Ein ganz eigener Sound
Die heute sagenumwobene Pianistin Jutta Hipp – „eine bemerkenswerte Erscheinung: knallrote Haare bis zum Po, geschminkt wie heute Nina Hagen“, sagt Kühn lachend – hört den jungen Mann und findet, er spiele ja ganz ordentlich Klarinette, aber er solle sich doch mal Benny Goodman anhören. Auf einer so- genannten V-Disc aus US-amerikanischen Armeebeständen hört Kühn Goodmans Quartett. Von da an lässt ihn der Jazz nicht mehr los.
„Was Goodman und Artie Shaw in den dreißiger Jahren mit der Klarinette gemacht haben, was sie entwickelten war schon großartig. Und ich höre diese alten Aufnahmen immer noch gerne“, sagt Kühn voller Respekt. Zunächst kopiert er die Vorbilder – später sollte er in Goodmans Band spielen und zeitweise das Orchester leiten – und findet dann allmählich einen ganz eigenen Sound. Ihm, dem klassisch Ausgebildeten, gelingt der Wechsel zum Jazz. „Die Klassiker spielen das, was auf dem Blatt steht. Die Jazzer auch – aber es klingt anders.“ Er klingt anders, stets singt ein ferner Blues in seinem Spiel mit.
1956 geht Kühne nach New York
Ein Jazzmusiker ist eigentlich nur dann interessant, wenn er neben seinen technischen Fertigkeiten auch etwas zu erzählen hat. Ist sein Sound geprägt von der dramatischen Familiengeschichte? „Der Sound wohl nicht“, meint Kühn, „aber das Feeling, das da aus dem Instrument herauskommt, hängt sicherlich mit dieser nicht ganz einfachen Zeit zusammen, die wir durchmachen mussten.“
Neben Sound und Feeling zählt dann eben auch die Technik: „Mir war klar, dass ich mein Studium zu Ende bringen musste, um die Technik zu erlangen, das spielen zu können, was die Amerikaner drauf hatten. Die konnten alles. Und dadurch klangen sie so entspannt.“ Wie ein anderes Vorbild und später guter Freund Buddy DeFranco, der die technischen Herausforderungen der neuen Musik namens Bebop auf der Klarinette meistert. 1956 geht Rolf Kühn nach New York. Raus aus der deutschen Enge, hin zu den Meistern des Jazz. Stoff für einen Film. Der junge Mann spielt mit Größen wie Chet Baker, Cannonball Adderley, Ben Webster, Coleman Hawkins und Billie Holiday.

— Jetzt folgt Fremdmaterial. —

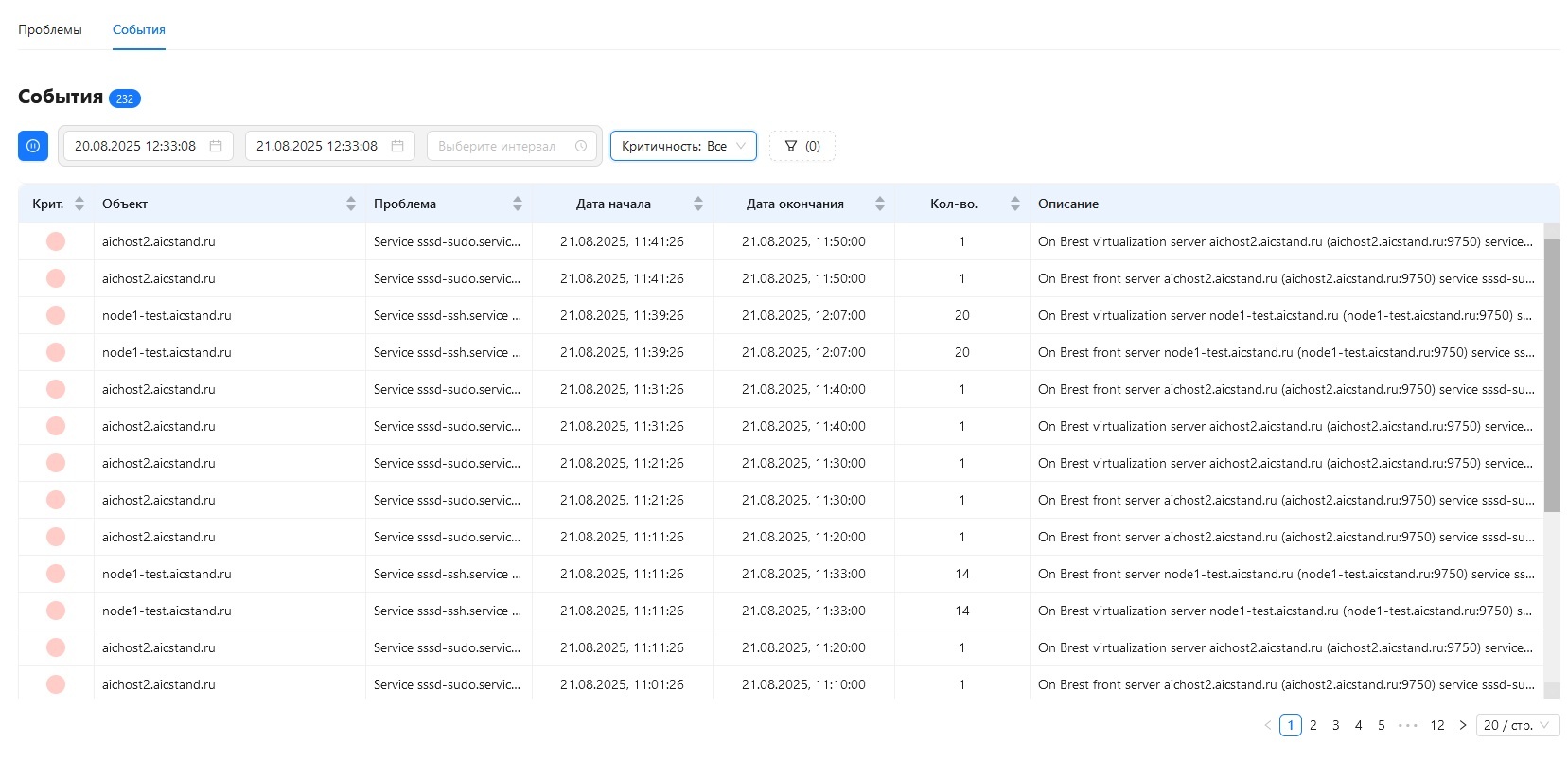
Task: Sort by Дата окончания column arrows
Action: point(880,204)
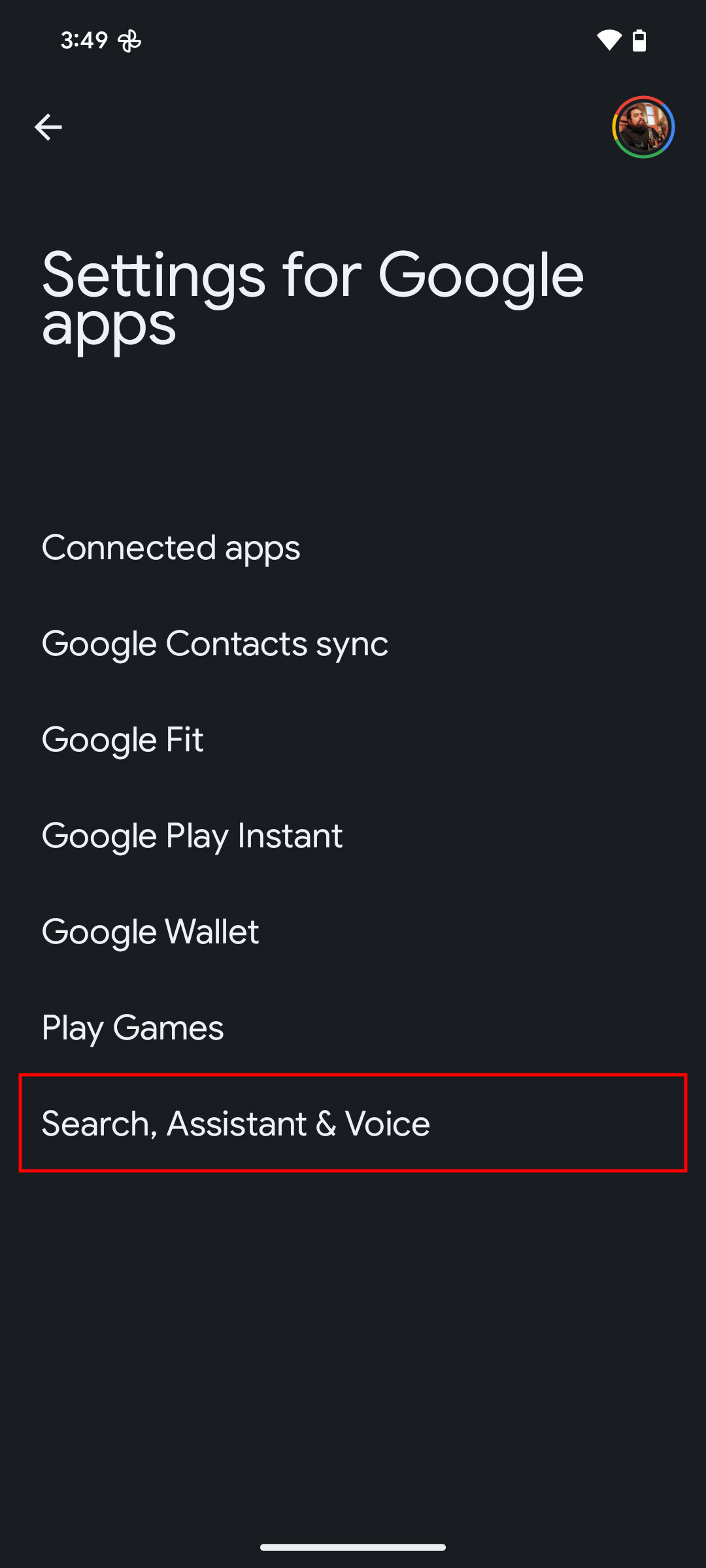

Mit Rolls Royce den Broadway runter
Kühn kann sich in der Jazz-Welthauptstadt etablieren, in der Ende der fünfziger Jahre rund 30 000 Musiker Arbeit suchen. Wilde Zeiten. Die unermesslich reiche Erbin Pannonica des Königswarter fördert mit ihrem Geld den modernen Jazz. „Sie hatte einen offenen Rolls Royce, und in dem fuhr man dann den Broadway rauf und runter.“ Heute sei kaum noch etwas übrig von der vitalen Club Szene in New York. Er spielt auch im Small’s Paradise, „im dicksten Harlem, das war für Weiße eine nicht ungefährliche Gegend". Der Club war voller Schlägertypen, schwer tätowierter Zuhälter, und manchmal kamen die Huren von der Straße hinein, um sich für fünf Minuten zu erholen.
Pete La Roca und Jimmy Garrison (später Bassist im legendären John Coltrane Quartett) bildeten die Rhythmusgruppe. Pianist John Bunch und Kühn waren die beiden einzigen Weißen. „Wenn diesen Typen musikalisch irgendetwas nicht gefallen hätte, dann weißt du das nach drei Minuten. Seine Band war für 14 Tage engagiert, am Ende wurden es vier Wochen. „Das sah ich persönlich als ganz große Auszeichnung an“, erinnert er sich lachend.
Boomende Musikszene in Berlin
Zurück in Deutschland entsteht zusammen mit seinem aus der DDR geflüchteten Bruder Joachim eine der wichtigen Ernergiezellen des modernen Jazz. Aufnahmen aus dieser Zeit klingen auch heute noch frisch und wichtig. Den ökonomischen Widrigkeiten, die dem Jazz damals bereits zusetzen, umgeht Rolf Kühn mit Arbeiten für Film und Theater, Jobs bei Rundfunkorchestern. Mit fast vierzig nimmt er ein Dirigentenstudium auf.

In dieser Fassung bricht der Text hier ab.